Question

For a particular reversible reaction at temperature $T, \,\Delta H$ and $\Delta S$ were found to be both $+ve$. If $T_{e}$ is the temperature at equilibrium, the reaction would be spontaneous when

• A. $T_e > T$
• B. $T > T_e$
• C. $T_e$ is $5$ times $T$
• D. $T = T_e$

Answer 1

Answer: (B)

$T > T_e$

Answer 2

For a particular reversible reaction at temperature $T , \Delta H$ and $\Delta S$ were found to be both +ve.
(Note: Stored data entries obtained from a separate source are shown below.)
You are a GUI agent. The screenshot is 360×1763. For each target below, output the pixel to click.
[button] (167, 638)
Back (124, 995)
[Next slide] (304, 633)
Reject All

If $T _{ e }$ is the temperature at equilibrium, the reaction would be spontaneous when $T >$ $T _{ e }$ At equilibrium $\Delta G =0$ $\Delta G =\Delta H - T _{ e } \Delta S$ $0 = \Delta H - T _{ e } \Delta S$ $\therefore \Delta H = T _{ e } \Delta s$ or $T _{ e }=\frac{\Delta H }{\Delta S } \ldots(1)$ For a spontaneous reaction $\Delta$ G must be negative which is possible only if $\Delta H - T \Delta S <0$ $\therefore \Delta H < T \Delta S$ or $T >\frac{\Delta H }{\Delta S } \ldots \ldots(2)$ From (1) and (2) $T > T _{ e }$